How do we know that an absence of skilled labor in the poorest countries is an exaggeration? In addition to common sense, it can be seen from the GTAP data on the income share of skilled labor in the graph below. That shows that they obtain a substantial share of value added even at the lowest levels of GDP per capita. The two cross-sectional graphs below show the shares of value added accruing to skilled and unskilled labor, respectively.
The current process in IFs to compute domestic and global Gini coefficients
An earlier procedure for computing Gini linking skilled labor to those with a tertiary education and half of those with a secondary education was formerly used in IFs. But it had some instability and unanticipated consequences, in part because the reality is there is credential inflation; as countries become richer, fewer and fewer of those with tertiary education, much less secondary, are considered adequately skill. Therefore the model has been switched to one that looks at the average years of education held by adults 15 years of age and over (EDYRSAG15).

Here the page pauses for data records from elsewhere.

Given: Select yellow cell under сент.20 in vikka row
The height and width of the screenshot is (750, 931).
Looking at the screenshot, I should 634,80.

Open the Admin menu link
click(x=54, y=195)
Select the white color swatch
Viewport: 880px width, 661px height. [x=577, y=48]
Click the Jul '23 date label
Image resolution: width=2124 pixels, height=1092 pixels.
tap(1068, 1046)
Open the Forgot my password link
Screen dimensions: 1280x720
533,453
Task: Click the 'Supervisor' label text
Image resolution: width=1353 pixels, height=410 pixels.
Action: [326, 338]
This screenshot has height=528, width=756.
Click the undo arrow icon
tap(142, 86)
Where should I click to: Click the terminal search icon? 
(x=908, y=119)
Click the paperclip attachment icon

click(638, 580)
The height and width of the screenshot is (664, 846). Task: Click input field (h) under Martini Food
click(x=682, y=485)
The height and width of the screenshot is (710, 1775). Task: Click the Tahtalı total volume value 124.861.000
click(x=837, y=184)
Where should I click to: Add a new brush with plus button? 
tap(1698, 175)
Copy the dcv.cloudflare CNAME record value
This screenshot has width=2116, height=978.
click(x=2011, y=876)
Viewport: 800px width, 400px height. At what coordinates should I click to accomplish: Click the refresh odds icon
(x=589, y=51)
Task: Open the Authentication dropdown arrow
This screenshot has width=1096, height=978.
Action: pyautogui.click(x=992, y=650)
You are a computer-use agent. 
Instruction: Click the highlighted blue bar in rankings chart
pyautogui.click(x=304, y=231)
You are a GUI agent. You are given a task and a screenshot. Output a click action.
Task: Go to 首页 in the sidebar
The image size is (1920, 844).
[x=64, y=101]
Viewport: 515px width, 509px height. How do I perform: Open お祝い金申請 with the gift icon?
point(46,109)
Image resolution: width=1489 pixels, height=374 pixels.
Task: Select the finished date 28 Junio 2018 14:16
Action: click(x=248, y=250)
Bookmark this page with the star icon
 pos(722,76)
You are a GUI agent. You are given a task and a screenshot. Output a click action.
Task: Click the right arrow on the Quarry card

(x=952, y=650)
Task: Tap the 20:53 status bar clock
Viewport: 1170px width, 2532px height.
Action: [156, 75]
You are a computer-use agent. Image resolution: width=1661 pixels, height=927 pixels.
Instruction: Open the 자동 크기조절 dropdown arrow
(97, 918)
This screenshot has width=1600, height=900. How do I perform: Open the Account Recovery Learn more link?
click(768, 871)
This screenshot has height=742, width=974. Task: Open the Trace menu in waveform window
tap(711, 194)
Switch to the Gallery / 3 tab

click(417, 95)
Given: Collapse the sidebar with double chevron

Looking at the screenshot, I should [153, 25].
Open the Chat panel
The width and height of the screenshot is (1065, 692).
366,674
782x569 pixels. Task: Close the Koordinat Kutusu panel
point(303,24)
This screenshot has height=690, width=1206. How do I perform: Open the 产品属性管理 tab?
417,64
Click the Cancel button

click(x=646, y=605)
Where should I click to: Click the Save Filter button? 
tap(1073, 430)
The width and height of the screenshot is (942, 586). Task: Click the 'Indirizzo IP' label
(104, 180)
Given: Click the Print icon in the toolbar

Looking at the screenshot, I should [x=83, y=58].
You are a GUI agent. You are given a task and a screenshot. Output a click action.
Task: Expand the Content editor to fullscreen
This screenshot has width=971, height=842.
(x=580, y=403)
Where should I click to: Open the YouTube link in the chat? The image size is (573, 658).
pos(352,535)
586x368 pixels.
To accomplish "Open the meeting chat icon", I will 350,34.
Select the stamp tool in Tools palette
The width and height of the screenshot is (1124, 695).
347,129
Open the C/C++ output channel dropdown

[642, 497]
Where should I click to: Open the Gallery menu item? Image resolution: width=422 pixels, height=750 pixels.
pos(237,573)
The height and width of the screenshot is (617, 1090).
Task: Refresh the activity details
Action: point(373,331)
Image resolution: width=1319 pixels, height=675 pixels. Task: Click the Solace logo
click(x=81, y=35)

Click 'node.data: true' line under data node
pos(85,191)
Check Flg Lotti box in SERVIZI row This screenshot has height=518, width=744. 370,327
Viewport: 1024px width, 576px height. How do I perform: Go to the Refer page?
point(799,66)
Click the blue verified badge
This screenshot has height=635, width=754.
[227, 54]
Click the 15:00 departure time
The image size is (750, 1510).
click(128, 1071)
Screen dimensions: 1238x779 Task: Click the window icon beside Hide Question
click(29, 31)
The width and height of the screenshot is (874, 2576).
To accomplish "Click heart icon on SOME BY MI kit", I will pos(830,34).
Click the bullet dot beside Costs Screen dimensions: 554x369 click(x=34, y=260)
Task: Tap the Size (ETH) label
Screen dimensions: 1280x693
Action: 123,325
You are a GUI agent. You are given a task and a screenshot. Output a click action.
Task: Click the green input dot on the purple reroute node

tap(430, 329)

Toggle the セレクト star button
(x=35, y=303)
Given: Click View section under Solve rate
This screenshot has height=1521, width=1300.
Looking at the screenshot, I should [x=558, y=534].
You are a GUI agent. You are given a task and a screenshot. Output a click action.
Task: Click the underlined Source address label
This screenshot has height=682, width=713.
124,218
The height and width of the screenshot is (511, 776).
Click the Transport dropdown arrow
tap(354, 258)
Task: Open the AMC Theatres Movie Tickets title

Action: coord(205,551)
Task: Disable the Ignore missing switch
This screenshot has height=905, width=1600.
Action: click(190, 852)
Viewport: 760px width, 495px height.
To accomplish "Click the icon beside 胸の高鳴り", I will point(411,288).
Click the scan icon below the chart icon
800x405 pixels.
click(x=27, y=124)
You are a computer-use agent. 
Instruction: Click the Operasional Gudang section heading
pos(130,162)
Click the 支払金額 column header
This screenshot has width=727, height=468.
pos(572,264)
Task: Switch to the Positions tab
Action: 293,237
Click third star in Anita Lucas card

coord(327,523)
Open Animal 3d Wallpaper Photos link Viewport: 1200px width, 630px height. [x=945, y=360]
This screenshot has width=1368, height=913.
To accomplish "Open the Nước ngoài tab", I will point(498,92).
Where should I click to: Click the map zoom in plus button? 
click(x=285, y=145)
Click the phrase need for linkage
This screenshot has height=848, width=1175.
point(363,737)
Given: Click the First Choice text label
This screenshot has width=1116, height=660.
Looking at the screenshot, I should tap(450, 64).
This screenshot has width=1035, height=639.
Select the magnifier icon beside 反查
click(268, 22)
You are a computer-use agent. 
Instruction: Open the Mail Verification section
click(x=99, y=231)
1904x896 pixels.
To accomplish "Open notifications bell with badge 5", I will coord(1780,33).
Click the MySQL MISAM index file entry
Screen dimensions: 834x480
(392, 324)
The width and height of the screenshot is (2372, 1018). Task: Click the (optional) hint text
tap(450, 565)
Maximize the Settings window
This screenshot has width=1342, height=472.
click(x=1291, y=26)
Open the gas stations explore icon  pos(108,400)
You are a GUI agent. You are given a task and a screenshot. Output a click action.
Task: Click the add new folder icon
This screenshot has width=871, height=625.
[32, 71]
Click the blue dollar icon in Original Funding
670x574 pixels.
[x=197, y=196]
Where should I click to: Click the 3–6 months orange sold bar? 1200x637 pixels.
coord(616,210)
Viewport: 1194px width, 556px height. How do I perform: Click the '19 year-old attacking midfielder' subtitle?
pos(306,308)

The process begins by using a function estimated from the relationship between GDPPCP and GTAP data on the share of value added accruing to skilled workers to estimate the share of the labor force that is skilled (PerSkilled); that will be wrong, but remember that we do not need the exact share, what we need is the change over time. And the model uses that same function over time to estimate the expected share of skilled labor, all else equal, over time. But all is not equal and it is unequal to the extent that education levels rise higher than those that we would expect in the same development process. Hence there is an adjustment term in the calculation (LabSupSkillAdj) that looks at the difference between the actual years of education in the population and the expected years (YearsEdExp), again computed by an analytical function with GDP per capita at PPP. A fraction of the proportional difference of actual with expected is added to the percentage skilled.
Given the percentage skilled it is simple to calculate the number skilled (LABSUP) and the residual percentage of the labor force that is unskilled.
Levels of skill in the labor force are used to estimate household populations with associated skills (recognizing that household sizes in different skill categories may actually be unequal).
Given the income shares accruing to skilled and unskilled shares of the population and the sizes of those portions of the population, the domestic Gini index (GINIDOM) is computed from the simple Lorenz curve that those two incomes and population shares create, scaled to the empirically known initial condition. The calculation in the Lorenz curve function GinDomCalcFunc is modified by a scaling or shift parameter (GINIDomRI) so that the initial condition is preserved. A multiplier parameter ( ginidomm ) can change the calculation over time.
There is, however, an alternative and completely exogenous way of calculating Gini, if the parameter ginidomr has a value greater than 0. In that case, the value of Gini is simply the initial condition changed over time by ginidomr (again modified, if desired, by ginidomm ).
IFs also calculates two variations of a global Gini index to supplement the country-specific one. The first is a Gini coefficient (GINI) that describes the distribution of income across all countries, using country incomes as the unit of analysis.
That measure does not take into account income distribution within countries. The second global Gini measure (GINIFULL) does take into account income distributions both within and across countries (subject, of course, to the limitation that IFs represents domestic income distribution only as a function of two income categories). That makes it essentially a measure of global income distribution at the individual human level, rather than the country level.
Finally, the user interface of IFs uses the same Lorenz-curve approach to allow the user to calculate a specialized-display GINI for any variable that can be represented across all countries/regions of the model.